During his three-decade tenure in the United States Senate, Kerry had a flawless record in support of Israel and its security.
In the tape, released on Sunday by the Daily Beast website, Kerry told the Trilateral Commission at an off-the-record event last week that “a unitary state winds up either being an apartheid state with second- class citizens – or it ends up being a state that destroys the capacity of Israel to be a Jewish state.”
He was roundly criticized for his comments by politicians in Israel and the US, and by major American Jewish organizations.
Kerry defended his pursuit of Middle East peace as the only way to ensure Israel remains both Jewish and democratic.
“In the long term, a unitary, binational state cannot be the democratic Jewish state that Israel deserves or the prosperous state with full rights that the Palestinian people deserve,” he said. “That’s what I said, and it’s also what Prime Minister Netanyahu has said.”
Kerry’s apartheid comment, meanwhile, continued to fuel criticism in Israel, though the Prime Minister’s Office responded neither to the initial comment, nor to Kerry’s clarification.
Bayit Yehudi faction chairwoman Ayelet Shaked said Israelis can’t attack Kerry for his “apartheid” comments when Livni said similar things.
“This is the problem with Israel’s position in the world. We sabotage it from the inside,” she said.
In an extended blog post, MK Moshe Feiglin (Likud Beytenu) wrote that “Kerrys come and Kerrys go. The Eternal Nation doesn’t have to take his manipulations too seriously.”
Feiglin also wrote that “there is a clear and recognized difference between human rights and civil rights,” and that “if annexation of territory without affording full voting rights means apartheid,” then the US has an apartheid regime in Puerto Rico, Guam, the Virgin Islands, the Northern Mariana Islands and American Samoa.
“If and when we see that granting voting rights or full citizenship to other national groups will threaten Israel’s Jewish identity, it is our full right not to do so,” he continued.

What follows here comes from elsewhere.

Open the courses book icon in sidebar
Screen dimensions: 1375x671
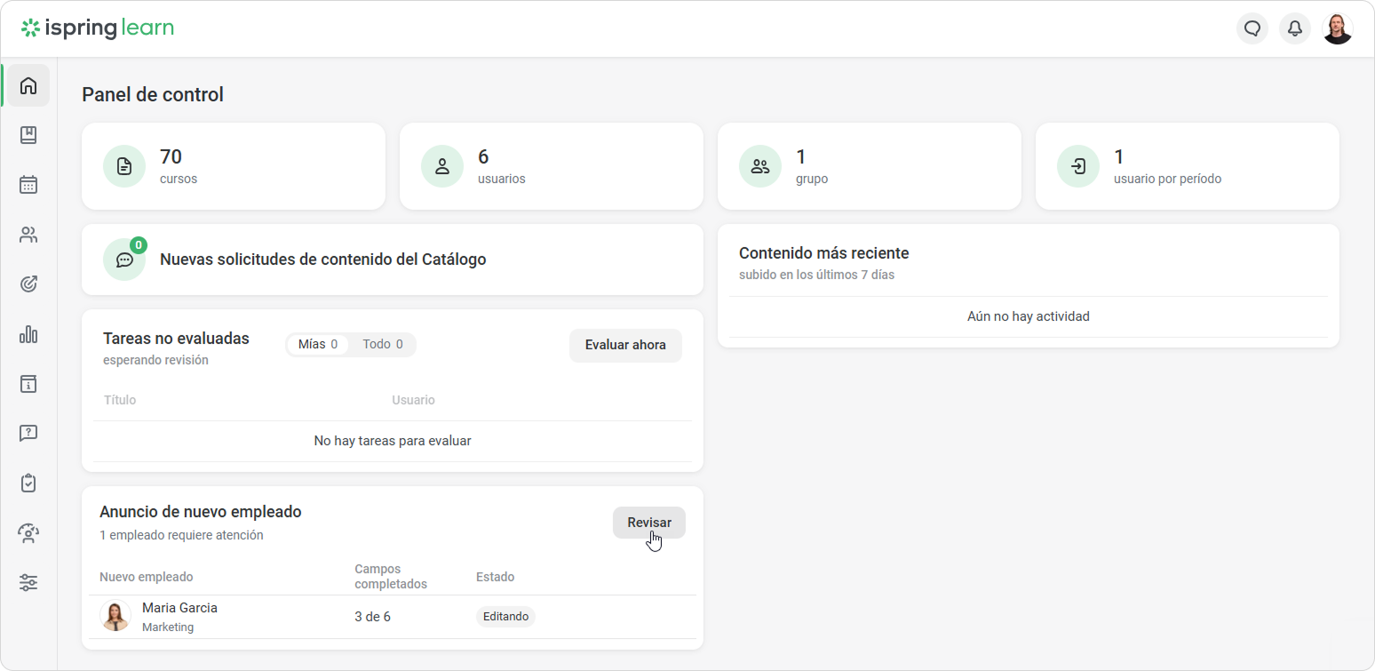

“Israel has and always will grant all its residents full human rights.”
On the Left, MK Nachman Shai (Labor) said that Kerry signed a certificate of death for negotiations.
“He’s right, but not smart.
Israel is deteriorating into a binational state in which some will be more equal and some will be less equal,” he said. “An entire population group is pushing Israel into the apartheid corner, which we should avoid.
“Kerry failed. His loss is our loss,” Shai said.
MK Ilan Gilon (Meretz) said he didn’t understand the fuss over the secretary of state’s comments.
“What did Kerry say? We know the extremist group that’s feeding the fire all the time, even in the leading party [the Likud],” Gilon said, going off-topic in a plenum discussion on the Hadassah Medical Centers’ financial woes.
“If we don’t reach two states for two peoples, I might end up in Hadassah,” Gilon quipped.
In the same meeting, MK Nitzan Horowitz (Meretz) said: “It’s fun to be on the Right. Nine months pass and there’s nothing. What did we achieve? Did we get anything from the breakdown in negotiations?”
Jerusalem Post staff contributed to this report.